1 * LM7805 Voltage Regulator–Maintains a constant level of voltage

1 * Buzzer–Produces sound

1 * Push-Button Switch–Simple switch to control a process in the circuit

1 * Arcade Button–Same function as the push-button switch

1 * 220 ohm Resistor–Reduces electric current and prevents components from being overwhelmed

1 * 10K ohm Resistor–Reduces electric current and prevents components from being overwhelmed

1 * 10K ohm Variable Resistor (Potentiometer)–Voltage divider that can adjust the levels of output from a light, buzzer, etc.

1 * LED–Produces light

1 * 100 nF (0.1uF) Capacitor–Stores electrical energy

1 * 12-volt power supply–Provides power to the circuit

1 * Barrel Jack–Connects to external electricity

1 * Multimeter–Measures voltage, current, and resistance

Several Jumper Cables (Hook-up Wires)–Connect components of the circuit

Circuit 1: Doorbell

  • As this was my first time working with this equipment, the experience was a bit overwhelming. There were a few moments when I was unsure whether to connect something back to power or to ground. I also made the mistake of placing materials horizontally rather than vertically on the breadboard. While the circuit looked generally circular and orderly in the diagrams, it was difficult to keep everything sorted out in practice, but materials can be placed across the breadboard as needed, as long as all of the connections are correct.

Circuit 2: Lamp

  • Now operating with a basic understanding of the materials and the logic of the circuitry, the second task was much easier to complete. I did have one issue with the newly introduced LED in forgetting to pay attention to the positive and negative prongs when placing it, so the first time testing the circuit, it didn’t work. After flipping the LED around, the circuit worked.

Circuit 3: Dimmable Lamp

  • After forgetting to include a resistor and again making the mistake with the positive and negative prongs of the LED, this circuit came together relatively quickly. The process of building the circuits felt much more intuitive after the first couple of tries.

Q1: After reading The Art of Interactive Design, in what way do you think that the circuits you built today include interactivity? Please explain your answer.

A1: Circuits 1 and 2 offer a very low-level form of interactivity. The user presses a button, which communicates with either a buzzer or an LED bulb that in turn produce sound and light, respectively. Circuit 3 allows for a higher form of interactivity in that the user can press a button to turn on the LED bulb, but also turn a knob to control the brightness or dimness of the bulb. This circuit calls for two rounds of interaction–one to turn the light on, and one to control its luminosity.

Q2: How can Interaction Design and Physical Computing be used to create Interactive Art? You can reference Zack Lieberman’s video or any other artist that you know.

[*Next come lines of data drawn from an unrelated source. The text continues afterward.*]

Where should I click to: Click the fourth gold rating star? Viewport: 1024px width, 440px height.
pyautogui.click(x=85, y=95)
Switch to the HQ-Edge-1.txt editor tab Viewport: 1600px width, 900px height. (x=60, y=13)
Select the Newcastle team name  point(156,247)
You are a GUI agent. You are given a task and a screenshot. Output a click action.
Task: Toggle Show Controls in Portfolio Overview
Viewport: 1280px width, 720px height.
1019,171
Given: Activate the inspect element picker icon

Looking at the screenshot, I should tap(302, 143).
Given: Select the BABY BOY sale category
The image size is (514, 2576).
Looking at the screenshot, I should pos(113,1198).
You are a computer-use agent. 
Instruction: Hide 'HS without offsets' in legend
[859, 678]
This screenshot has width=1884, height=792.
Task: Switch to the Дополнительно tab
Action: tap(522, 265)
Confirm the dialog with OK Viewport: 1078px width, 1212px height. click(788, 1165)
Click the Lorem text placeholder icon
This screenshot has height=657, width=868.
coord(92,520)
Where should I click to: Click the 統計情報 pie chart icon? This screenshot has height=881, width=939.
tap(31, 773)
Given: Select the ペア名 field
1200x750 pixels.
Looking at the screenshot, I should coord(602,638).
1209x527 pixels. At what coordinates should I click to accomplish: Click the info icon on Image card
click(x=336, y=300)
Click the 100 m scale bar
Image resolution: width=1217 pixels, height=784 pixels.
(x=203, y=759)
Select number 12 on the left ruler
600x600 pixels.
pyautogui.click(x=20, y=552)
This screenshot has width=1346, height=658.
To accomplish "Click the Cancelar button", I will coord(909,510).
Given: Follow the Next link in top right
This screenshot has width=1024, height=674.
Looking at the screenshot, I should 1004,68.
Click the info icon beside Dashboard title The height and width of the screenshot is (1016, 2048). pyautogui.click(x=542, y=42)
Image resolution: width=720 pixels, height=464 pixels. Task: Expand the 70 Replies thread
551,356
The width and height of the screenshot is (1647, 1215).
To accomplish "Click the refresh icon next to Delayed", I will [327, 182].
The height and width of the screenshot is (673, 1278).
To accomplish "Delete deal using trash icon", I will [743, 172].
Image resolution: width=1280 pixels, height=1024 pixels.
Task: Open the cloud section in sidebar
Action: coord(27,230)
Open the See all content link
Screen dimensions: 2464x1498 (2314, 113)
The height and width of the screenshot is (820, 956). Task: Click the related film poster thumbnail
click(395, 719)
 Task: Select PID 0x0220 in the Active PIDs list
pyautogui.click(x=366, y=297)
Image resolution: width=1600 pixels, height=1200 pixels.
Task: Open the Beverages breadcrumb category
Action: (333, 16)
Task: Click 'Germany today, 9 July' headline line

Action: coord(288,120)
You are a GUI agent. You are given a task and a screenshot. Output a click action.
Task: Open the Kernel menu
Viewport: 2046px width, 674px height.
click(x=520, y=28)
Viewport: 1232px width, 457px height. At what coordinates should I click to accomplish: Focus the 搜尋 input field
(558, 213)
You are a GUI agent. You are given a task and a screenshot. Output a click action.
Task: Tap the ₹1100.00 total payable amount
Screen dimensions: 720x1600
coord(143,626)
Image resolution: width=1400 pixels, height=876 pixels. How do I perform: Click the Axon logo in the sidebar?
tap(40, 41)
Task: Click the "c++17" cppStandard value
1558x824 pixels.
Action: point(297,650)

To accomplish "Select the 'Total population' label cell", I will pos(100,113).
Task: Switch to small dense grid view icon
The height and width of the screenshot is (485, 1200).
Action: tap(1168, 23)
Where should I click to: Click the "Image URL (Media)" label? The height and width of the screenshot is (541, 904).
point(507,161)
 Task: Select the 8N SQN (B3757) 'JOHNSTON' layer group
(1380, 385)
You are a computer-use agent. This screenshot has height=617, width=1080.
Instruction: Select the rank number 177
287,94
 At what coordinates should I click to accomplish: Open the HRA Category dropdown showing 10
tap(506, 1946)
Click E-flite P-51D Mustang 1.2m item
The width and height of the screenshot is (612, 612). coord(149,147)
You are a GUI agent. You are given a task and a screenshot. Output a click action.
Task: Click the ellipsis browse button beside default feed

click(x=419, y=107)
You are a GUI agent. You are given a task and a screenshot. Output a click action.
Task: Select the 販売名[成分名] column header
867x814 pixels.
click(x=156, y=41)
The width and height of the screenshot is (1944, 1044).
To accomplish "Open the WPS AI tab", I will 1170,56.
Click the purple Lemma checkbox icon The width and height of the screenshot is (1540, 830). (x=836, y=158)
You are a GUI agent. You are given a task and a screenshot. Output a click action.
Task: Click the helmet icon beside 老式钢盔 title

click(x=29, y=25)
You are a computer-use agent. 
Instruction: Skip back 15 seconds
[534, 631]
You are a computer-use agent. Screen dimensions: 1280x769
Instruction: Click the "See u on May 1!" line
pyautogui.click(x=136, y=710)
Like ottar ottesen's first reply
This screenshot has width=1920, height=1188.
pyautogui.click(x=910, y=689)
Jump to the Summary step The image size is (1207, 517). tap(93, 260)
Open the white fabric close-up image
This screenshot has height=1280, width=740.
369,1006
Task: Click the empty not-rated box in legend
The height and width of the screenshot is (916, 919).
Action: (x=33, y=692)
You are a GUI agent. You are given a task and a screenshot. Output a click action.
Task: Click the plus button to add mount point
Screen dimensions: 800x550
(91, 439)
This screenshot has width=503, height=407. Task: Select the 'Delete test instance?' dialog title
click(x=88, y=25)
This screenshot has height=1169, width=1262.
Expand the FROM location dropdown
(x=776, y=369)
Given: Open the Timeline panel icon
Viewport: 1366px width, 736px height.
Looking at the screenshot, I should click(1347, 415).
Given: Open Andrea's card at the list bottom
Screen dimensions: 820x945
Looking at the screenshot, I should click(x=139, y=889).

A2: Programming is used to facilitate interaction between computer and audience, bringing the processes of the computer into a space where people can sense and respond to them. Zack Lieberman’s project in which he designed a pair of eye-tracking glasses that allowed a paralyzed graffiti artist to draw is a perfect example of this. The mechanism he made and the code he wrote used physical computing to convert eye movements into drawings. The user was able to interact with the glasses in order to create art. The art was made even more interactive when Lieberman brought in another element–the projector–to show the drawings live on the side of a building.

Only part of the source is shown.